Excerpted passage

/---

Knee joint replacement surgery may be total where both sides of the knee joint are replaced, or uni-compartmental where only one side of the knee joint is replaced. The procedure is performed by separating muscles and ligaments around the knee to expose the knee capsule, and then the inside of the joint.
Knee replacement is surgery for people with severe knee damage. Knee replacement can relieve pain and allow you to be more active. Your doctor may recommend it if you have knee pain and medicine and other treatments are not helping you anymore
Total Knee Joint Replacement Complications

Before having a Total Knee Joint Replacement there are certain things you should understand regarding total knee joint replacement surgery.


Firstly the main indication for doing a Total Knee Joint Replacement is the severity of the pain. Therefore to a large extent the decision to proceed with surgery rests with you, the patient.


No operation can be guaranteed 100% successful but the main total knee joint replacements are successful over 95% of patients are very pleased with the result.

With ANY operation there are risks to nerves, blood vessels, bone, tendons, ligaments, muscle, skin and structures which are not intentionally injured but occasionally are so. The more common complications may arise and these specific problems include:

Persisting Stiffness in the Knee
It is important to work hard at regaining movements within the knee and this may be aided while you are in hospital by a special machine called a continuous passive motion machine (CPM). It is often hard work to maintain knee movements following surgery but we aim to have at least 90 degrees of knee flexion before leaving hospital. It is important for you to do your knee exercises daily. At your six week visit, if knee movements are inadequate you may require re-admission to hospital for 24 hours for the knee to be mobilized under an anaesthetic.

\---

Stored data
/---

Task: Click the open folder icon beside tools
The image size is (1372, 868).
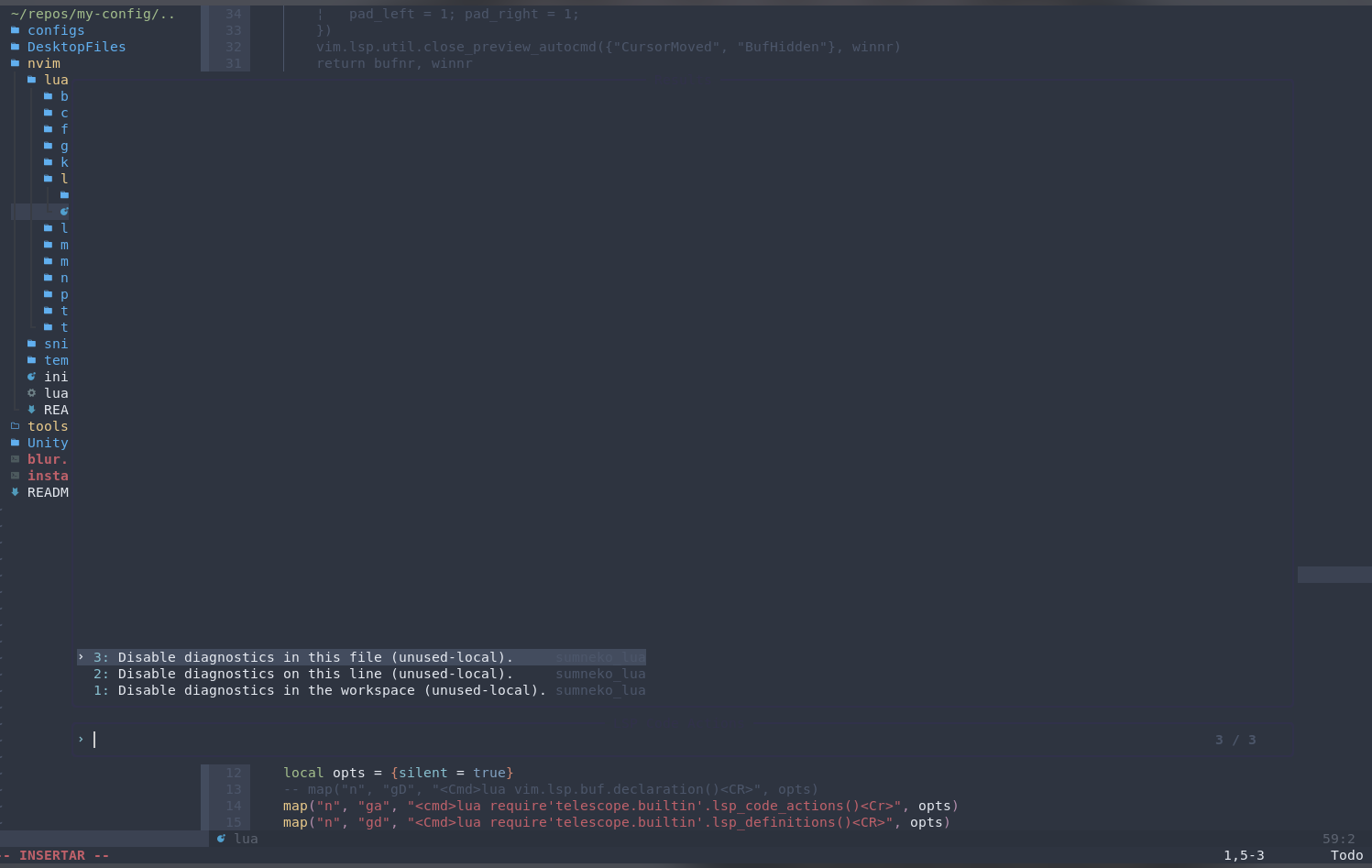Action: pyautogui.click(x=15, y=425)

\---

What to work on
**1)** Copy the knee replacement text from "Firstly the main" up to and including "you, the patient.".
**2)** List the body tissues that the knee replacement text names as being at risk in any operation.

Your responses
**1)**
Firstly the main indication for doing a Total Knee Joint Replacement is the severity of the pain. Therefore to a large extent the decision to proceed with surgery rests with you, the patient.

**2)** Nerves, blood vessels, bone, tendons, ligaments, muscle, skin